On Saturday I had the immense good fortune to attend the opening night of Salisbury Playhouse’s own production of Breaking the Code about the mathematical genius Alan Turing. Turing played a pivotal role in wartime code breaking at Bletchley Park, developing what was eventually to become the forerunner of the computer and set the theoretical framework for computer science and artificial intelligence. It is claimed that his work shortened the second world war by up to two years and saved millions of lives.

The play contrasts this unrivalled act of service to the nation which, due to its secrecy went unrecognised for so many years with the indignity, shame and humiliation he suffered when he was prosecuted in 1952 for ‘gross indecency’ which in those not so distant days was the legal consequence of a consenting homosexual relationship. In order to avoid prison, he agreed to a rather dubious hormonal ‘cure’. He committed suicide in 1954 and was eventually posthumously pardoned by the Queen in 2013.

The play is entertaining, engrossing and moving. A credit to the theatre; if you only see one thing there this year, it should be this. It gave me much to think about and left me with one rather uneasy feeling. The injustice meted out to Turing was appalling, made all the more shocking through its contrast to his wartime service.
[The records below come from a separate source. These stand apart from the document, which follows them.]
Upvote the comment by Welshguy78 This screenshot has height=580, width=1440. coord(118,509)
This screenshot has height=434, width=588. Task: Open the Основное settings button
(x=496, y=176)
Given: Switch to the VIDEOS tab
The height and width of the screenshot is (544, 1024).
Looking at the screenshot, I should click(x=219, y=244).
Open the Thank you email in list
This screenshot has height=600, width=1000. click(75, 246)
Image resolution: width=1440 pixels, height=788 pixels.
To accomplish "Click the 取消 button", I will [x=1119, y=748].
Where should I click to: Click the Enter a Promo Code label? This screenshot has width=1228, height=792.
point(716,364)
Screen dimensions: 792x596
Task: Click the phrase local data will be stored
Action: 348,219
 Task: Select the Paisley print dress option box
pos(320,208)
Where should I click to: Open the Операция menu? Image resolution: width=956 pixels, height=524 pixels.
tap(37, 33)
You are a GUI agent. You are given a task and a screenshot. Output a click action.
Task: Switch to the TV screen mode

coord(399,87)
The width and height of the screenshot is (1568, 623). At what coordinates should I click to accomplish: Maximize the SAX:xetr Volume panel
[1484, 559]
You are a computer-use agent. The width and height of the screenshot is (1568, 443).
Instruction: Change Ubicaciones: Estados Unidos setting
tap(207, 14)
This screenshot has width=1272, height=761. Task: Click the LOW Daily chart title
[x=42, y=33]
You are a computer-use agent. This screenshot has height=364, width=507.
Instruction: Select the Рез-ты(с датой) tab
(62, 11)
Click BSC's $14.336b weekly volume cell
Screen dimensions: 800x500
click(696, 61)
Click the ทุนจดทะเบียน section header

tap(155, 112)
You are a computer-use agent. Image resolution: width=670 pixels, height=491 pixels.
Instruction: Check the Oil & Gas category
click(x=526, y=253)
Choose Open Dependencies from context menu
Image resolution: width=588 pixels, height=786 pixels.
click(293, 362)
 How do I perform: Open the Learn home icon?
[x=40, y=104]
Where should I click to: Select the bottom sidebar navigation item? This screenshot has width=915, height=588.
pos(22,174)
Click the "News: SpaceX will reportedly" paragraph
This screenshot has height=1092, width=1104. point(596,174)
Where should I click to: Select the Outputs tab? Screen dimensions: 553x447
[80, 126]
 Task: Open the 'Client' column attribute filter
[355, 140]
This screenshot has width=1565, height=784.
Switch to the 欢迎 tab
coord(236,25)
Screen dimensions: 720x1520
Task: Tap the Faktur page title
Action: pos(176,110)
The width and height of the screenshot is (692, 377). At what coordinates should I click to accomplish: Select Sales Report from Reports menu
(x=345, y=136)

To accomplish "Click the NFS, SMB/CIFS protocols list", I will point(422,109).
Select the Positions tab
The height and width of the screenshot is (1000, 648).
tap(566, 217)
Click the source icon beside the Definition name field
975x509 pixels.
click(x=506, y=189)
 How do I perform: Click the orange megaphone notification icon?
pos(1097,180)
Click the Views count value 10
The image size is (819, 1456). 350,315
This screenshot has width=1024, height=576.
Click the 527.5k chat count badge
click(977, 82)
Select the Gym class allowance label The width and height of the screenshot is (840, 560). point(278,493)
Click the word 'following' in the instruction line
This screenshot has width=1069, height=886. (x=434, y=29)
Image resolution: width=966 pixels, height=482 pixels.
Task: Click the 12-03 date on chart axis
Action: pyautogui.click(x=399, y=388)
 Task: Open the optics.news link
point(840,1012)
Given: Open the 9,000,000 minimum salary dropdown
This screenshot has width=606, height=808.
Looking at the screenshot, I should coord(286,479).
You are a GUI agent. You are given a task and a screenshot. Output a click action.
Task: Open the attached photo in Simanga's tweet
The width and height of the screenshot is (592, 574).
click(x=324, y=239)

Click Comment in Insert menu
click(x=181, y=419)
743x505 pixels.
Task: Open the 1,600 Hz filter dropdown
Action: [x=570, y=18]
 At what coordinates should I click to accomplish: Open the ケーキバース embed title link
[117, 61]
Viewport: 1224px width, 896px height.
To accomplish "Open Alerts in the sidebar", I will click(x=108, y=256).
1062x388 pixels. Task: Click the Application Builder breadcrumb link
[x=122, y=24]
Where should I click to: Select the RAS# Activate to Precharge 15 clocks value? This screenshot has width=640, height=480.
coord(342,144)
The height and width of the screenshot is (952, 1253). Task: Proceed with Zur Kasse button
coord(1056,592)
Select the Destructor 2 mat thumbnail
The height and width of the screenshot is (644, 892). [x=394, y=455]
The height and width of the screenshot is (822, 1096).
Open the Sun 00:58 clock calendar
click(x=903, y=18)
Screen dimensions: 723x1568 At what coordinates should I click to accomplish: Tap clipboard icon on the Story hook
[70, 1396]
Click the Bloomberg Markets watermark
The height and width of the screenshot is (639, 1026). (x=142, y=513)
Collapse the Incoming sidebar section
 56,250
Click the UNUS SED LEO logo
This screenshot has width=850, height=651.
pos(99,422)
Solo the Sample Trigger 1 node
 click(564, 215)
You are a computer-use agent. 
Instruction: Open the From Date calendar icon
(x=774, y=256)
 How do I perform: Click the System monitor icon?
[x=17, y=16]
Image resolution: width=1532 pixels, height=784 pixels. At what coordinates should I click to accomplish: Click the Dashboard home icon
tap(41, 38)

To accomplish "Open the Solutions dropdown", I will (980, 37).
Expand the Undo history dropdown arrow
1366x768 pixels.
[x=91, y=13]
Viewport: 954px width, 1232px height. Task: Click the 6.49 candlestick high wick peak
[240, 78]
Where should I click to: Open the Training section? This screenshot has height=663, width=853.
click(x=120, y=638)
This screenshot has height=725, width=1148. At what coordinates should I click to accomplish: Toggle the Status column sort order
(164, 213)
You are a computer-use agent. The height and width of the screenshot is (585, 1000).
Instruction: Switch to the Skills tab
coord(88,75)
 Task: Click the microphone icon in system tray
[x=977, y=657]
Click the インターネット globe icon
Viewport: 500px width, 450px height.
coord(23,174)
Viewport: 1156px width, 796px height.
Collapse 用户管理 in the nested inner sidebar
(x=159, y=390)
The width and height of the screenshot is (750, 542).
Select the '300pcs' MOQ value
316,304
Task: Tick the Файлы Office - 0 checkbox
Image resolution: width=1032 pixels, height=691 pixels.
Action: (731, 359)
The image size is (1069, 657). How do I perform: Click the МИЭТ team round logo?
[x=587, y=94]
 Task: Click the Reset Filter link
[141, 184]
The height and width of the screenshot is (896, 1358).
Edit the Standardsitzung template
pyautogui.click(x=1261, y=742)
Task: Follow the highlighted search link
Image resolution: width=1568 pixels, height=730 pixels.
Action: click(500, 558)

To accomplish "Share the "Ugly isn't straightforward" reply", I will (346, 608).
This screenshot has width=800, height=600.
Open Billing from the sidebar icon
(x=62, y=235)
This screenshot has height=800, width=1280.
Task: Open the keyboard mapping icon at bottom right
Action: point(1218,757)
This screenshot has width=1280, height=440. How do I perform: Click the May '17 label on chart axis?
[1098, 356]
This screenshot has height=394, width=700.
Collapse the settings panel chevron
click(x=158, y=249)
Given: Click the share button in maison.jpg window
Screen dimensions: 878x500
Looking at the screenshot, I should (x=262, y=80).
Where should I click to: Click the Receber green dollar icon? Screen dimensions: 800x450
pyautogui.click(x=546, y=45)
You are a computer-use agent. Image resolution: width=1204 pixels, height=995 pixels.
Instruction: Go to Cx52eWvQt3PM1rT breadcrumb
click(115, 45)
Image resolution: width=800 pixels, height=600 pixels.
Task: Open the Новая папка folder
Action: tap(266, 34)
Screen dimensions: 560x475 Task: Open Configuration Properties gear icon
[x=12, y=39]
The policeman in the play made the point that in prosecuting Turing, he was only doing his job; there was no public outcry at the time; Turing’s prosecution was one of many.

My unease is this: what do we take for granted today and consider normal and self-evident for which subsequent generations will hold us to account? At one time it was a heresy punishable by death to claim that the earth went round the sun; the slave trade, responsible for the deaths of as many people as the holocaust was defended by politicians and religious leaders as the natural order; children died in pits and chimneys; animals were tortured in the name of science – to pick a few from the past.

Future generations will surely hold us culpable for endangering and impoverishing their future by our callous disregard for the environment and wanton destruction caused by fossil fuels. ‘You mean you actually took a plane trip to another country just for a couple of weeks in the sun when you knew that by doing so you were destroying the planet….’

It was heartening to hear that the Scottish parliament has taken a UK lead to make corporal punishment illegal. We are on the cusp of this change. The news was punctuated by parents claiming that smacking never did them any harm and that it was their parental right to assault children. But history is against them.